• **What is needed**: Output the data below exactly, down to the last character.

• **Data provided**:
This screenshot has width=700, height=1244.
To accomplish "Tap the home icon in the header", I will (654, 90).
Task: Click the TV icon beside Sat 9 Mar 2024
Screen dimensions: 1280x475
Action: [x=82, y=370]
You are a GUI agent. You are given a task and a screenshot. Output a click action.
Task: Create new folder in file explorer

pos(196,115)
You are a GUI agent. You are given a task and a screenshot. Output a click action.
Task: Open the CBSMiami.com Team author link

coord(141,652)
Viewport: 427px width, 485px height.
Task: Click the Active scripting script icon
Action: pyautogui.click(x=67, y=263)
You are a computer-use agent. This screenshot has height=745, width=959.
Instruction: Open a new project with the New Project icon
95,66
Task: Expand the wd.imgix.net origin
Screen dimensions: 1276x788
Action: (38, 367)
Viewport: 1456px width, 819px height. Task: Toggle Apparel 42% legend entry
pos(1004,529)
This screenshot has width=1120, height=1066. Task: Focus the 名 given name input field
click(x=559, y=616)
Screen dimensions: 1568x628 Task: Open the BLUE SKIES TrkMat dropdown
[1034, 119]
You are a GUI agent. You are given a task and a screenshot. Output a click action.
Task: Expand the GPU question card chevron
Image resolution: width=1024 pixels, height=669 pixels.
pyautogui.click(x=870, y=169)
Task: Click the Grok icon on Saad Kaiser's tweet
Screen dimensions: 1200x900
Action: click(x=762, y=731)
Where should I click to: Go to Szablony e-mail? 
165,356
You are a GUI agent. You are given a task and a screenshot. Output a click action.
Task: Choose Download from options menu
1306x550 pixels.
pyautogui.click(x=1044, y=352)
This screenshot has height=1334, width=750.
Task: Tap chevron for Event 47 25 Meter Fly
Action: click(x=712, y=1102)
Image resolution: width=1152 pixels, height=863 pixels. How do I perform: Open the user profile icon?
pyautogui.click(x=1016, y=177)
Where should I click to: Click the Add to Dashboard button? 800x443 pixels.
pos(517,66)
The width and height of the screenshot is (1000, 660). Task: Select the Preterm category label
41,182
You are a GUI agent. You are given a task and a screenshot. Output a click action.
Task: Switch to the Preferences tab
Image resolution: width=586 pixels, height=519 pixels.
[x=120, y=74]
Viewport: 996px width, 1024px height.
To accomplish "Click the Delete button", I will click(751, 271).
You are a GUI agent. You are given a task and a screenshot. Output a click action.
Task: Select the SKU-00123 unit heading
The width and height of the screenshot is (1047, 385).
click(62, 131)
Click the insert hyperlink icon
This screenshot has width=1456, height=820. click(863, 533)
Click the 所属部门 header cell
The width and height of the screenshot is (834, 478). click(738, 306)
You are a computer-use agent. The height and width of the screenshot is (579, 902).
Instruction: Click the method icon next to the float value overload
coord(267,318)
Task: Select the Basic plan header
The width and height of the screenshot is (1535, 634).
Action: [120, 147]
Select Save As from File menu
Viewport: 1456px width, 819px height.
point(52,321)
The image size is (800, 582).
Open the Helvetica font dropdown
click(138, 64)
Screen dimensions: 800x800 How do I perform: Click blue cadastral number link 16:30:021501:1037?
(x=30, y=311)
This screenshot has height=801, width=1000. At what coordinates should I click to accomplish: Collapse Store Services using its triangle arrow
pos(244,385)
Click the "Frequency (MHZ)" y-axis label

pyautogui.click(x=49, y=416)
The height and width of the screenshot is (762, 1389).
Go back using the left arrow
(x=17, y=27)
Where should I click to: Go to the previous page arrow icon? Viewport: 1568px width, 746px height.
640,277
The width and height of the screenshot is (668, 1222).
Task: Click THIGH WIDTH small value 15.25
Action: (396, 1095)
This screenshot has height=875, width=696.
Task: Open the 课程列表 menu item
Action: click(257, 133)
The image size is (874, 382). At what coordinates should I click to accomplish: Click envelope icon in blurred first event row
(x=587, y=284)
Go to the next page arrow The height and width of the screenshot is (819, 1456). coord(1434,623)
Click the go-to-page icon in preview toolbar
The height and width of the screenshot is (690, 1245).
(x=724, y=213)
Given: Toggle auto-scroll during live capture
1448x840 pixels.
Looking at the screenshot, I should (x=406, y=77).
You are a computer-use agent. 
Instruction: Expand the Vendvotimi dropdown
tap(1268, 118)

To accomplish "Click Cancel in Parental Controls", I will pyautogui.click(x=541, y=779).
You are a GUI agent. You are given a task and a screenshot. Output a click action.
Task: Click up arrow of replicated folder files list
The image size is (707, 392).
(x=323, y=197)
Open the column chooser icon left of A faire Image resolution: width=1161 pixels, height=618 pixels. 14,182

• **Problem solution**:
This screenshot has width=700, height=1244.
To accomplish "Tap the home icon in the header", I will (654, 90).
Task: Click the TV icon beside Sat 9 Mar 2024
Screen dimensions: 1280x475
Action: [x=82, y=370]
You are a GUI agent. You are given a task and a screenshot. Output a click action.
Task: Create new folder in file explorer

pos(196,115)
You are a GUI agent. You are given a task and a screenshot. Output a click action.
Task: Open the CBSMiami.com Team author link

coord(141,652)
Viewport: 427px width, 485px height.
Task: Click the Active scripting script icon
Action: pyautogui.click(x=67, y=263)
You are a computer-use agent. This screenshot has height=745, width=959.
Instruction: Open a new project with the New Project icon
95,66
Task: Expand the wd.imgix.net origin
Screen dimensions: 1276x788
Action: (38, 367)
Viewport: 1456px width, 819px height. Task: Toggle Apparel 42% legend entry
pos(1004,529)
This screenshot has width=1120, height=1066. Task: Focus the 名 given name input field
click(x=559, y=616)
Screen dimensions: 1568x628 Task: Open the BLUE SKIES TrkMat dropdown
[1034, 119]
You are a GUI agent. You are given a task and a screenshot. Output a click action.
Task: Expand the GPU question card chevron
Image resolution: width=1024 pixels, height=669 pixels.
pyautogui.click(x=870, y=169)
Task: Click the Grok icon on Saad Kaiser's tweet
Screen dimensions: 1200x900
Action: click(x=762, y=731)
Where should I click to: Go to Szablony e-mail? 
165,356
You are a GUI agent. You are given a task and a screenshot. Output a click action.
Task: Choose Download from options menu
1306x550 pixels.
pyautogui.click(x=1044, y=352)
This screenshot has height=1334, width=750.
Task: Tap chevron for Event 47 25 Meter Fly
Action: click(x=712, y=1102)
Image resolution: width=1152 pixels, height=863 pixels. How do I perform: Open the user profile icon?
pyautogui.click(x=1016, y=177)
Where should I click to: Click the Add to Dashboard button? 800x443 pixels.
pos(517,66)
The width and height of the screenshot is (1000, 660). Task: Select the Preterm category label
41,182
You are a GUI agent. You are given a task and a screenshot. Output a click action.
Task: Switch to the Preferences tab
Image resolution: width=586 pixels, height=519 pixels.
[x=120, y=74]
Viewport: 996px width, 1024px height.
To accomplish "Click the Delete button", I will click(751, 271).
You are a GUI agent. You are given a task and a screenshot. Output a click action.
Task: Select the SKU-00123 unit heading
The width and height of the screenshot is (1047, 385).
click(62, 131)
Click the insert hyperlink icon
This screenshot has width=1456, height=820. click(863, 533)
Click the 所属部门 header cell
The width and height of the screenshot is (834, 478). click(738, 306)
You are a computer-use agent. The height and width of the screenshot is (579, 902).
Instruction: Click the method icon next to the float value overload
coord(267,318)
Task: Select the Basic plan header
The width and height of the screenshot is (1535, 634).
Action: [120, 147]
Select Save As from File menu
Viewport: 1456px width, 819px height.
point(52,321)
The image size is (800, 582).
Open the Helvetica font dropdown
click(138, 64)
Screen dimensions: 800x800 How do I perform: Click blue cadastral number link 16:30:021501:1037?
(x=30, y=311)
This screenshot has height=801, width=1000. At what coordinates should I click to accomplish: Collapse Store Services using its triangle arrow
pos(244,385)
Click the "Frequency (MHZ)" y-axis label

pyautogui.click(x=49, y=416)
The height and width of the screenshot is (762, 1389).
Go back using the left arrow
(x=17, y=27)
Where should I click to: Go to the previous page arrow icon? Viewport: 1568px width, 746px height.
640,277
The width and height of the screenshot is (668, 1222).
Task: Click THIGH WIDTH small value 15.25
Action: (396, 1095)
This screenshot has height=875, width=696.
Task: Open the 课程列表 menu item
Action: click(257, 133)
The image size is (874, 382). At what coordinates should I click to accomplish: Click envelope icon in blurred first event row
(x=587, y=284)
Go to the next page arrow The height and width of the screenshot is (819, 1456). coord(1434,623)
Click the go-to-page icon in preview toolbar
The height and width of the screenshot is (690, 1245).
(x=724, y=213)
Given: Toggle auto-scroll during live capture
1448x840 pixels.
Looking at the screenshot, I should (x=406, y=77).
You are a computer-use agent. 
Instruction: Expand the Vendvotimi dropdown
tap(1268, 118)

To accomplish "Click Cancel in Parental Controls", I will pyautogui.click(x=541, y=779).
You are a GUI agent. You are given a task and a screenshot. Output a click action.
Task: Click up arrow of replicated folder files list
The image size is (707, 392).
(x=323, y=197)
Open the column chooser icon left of A faire Image resolution: width=1161 pixels, height=618 pixels. 14,182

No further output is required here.